--- Task goal ---
Return each line of the listing below, unchanged, and omit the images.
(Beginning of Data for review)
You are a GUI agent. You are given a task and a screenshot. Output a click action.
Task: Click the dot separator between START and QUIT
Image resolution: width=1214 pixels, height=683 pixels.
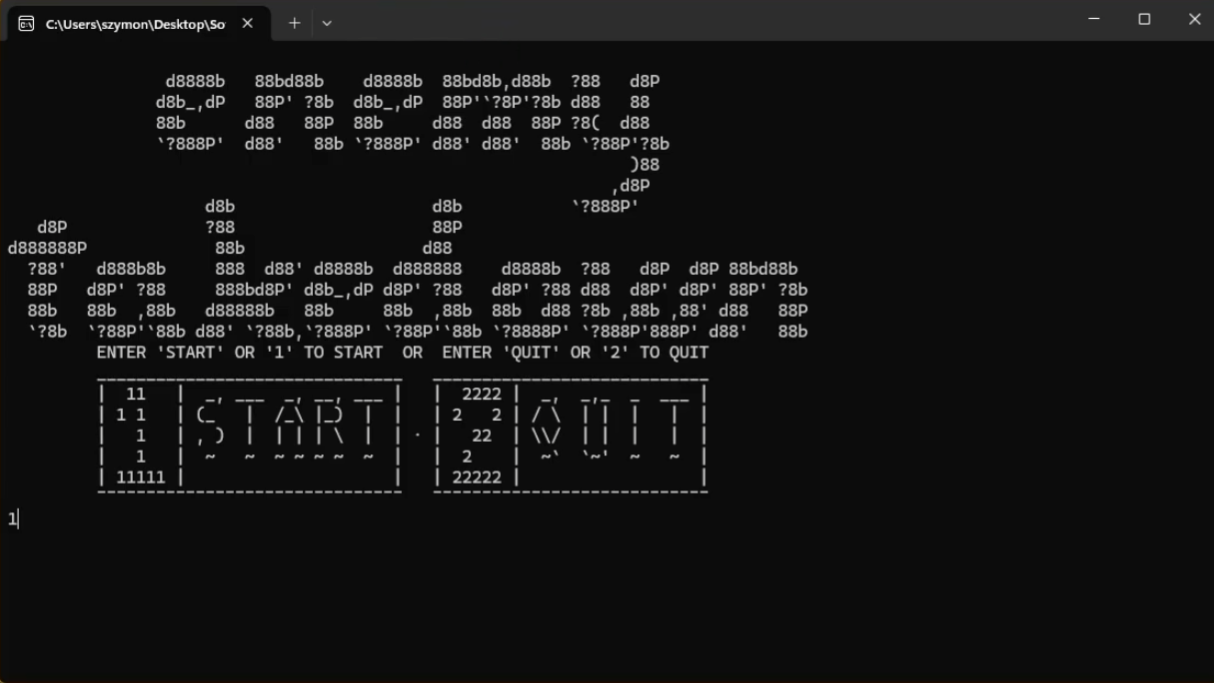click(x=416, y=434)
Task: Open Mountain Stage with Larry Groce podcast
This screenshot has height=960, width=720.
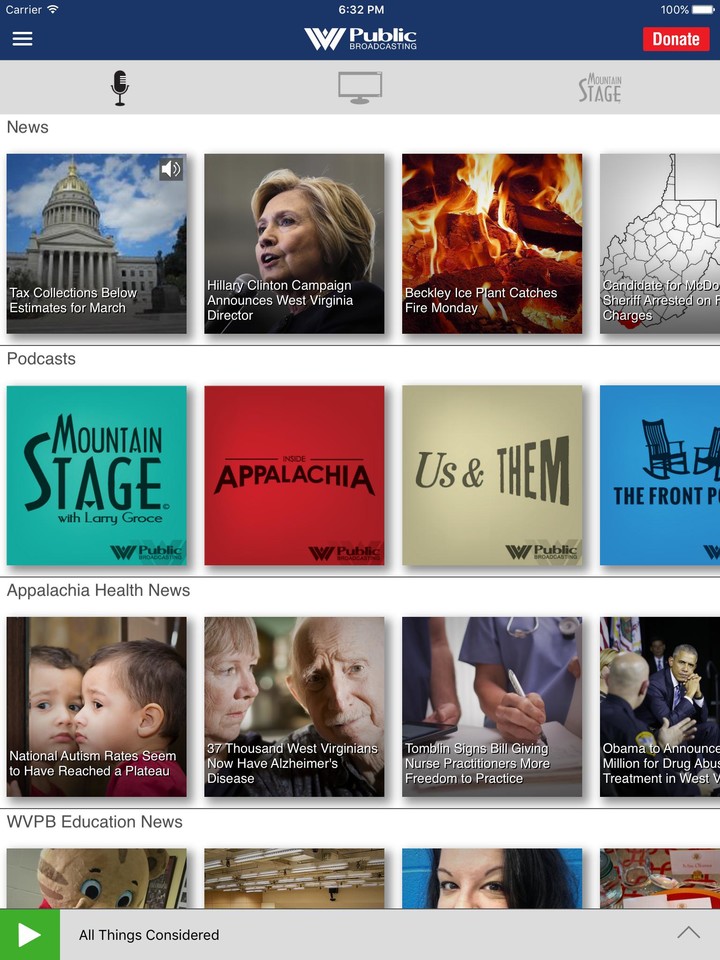Action: tap(97, 475)
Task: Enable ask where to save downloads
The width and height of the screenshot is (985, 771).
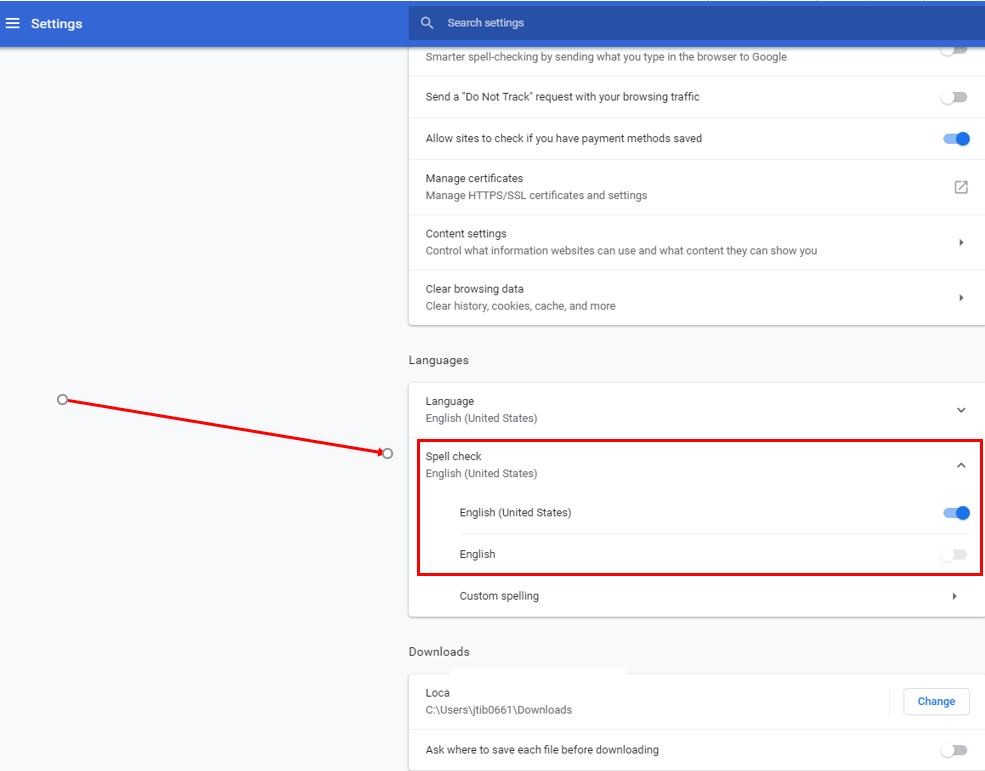Action: click(955, 750)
(End of Data for review)
--- Task solution ---
You are a GUI agent. You are given a task and a screenshot. Output a click action.
Task: Click the dot separator between START and QUIT
Image resolution: width=1214 pixels, height=683 pixels.
click(x=416, y=434)
Task: Open Mountain Stage with Larry Groce podcast
This screenshot has height=960, width=720.
Action: tap(97, 475)
Task: Enable ask where to save downloads
The width and height of the screenshot is (985, 771).
Action: click(955, 750)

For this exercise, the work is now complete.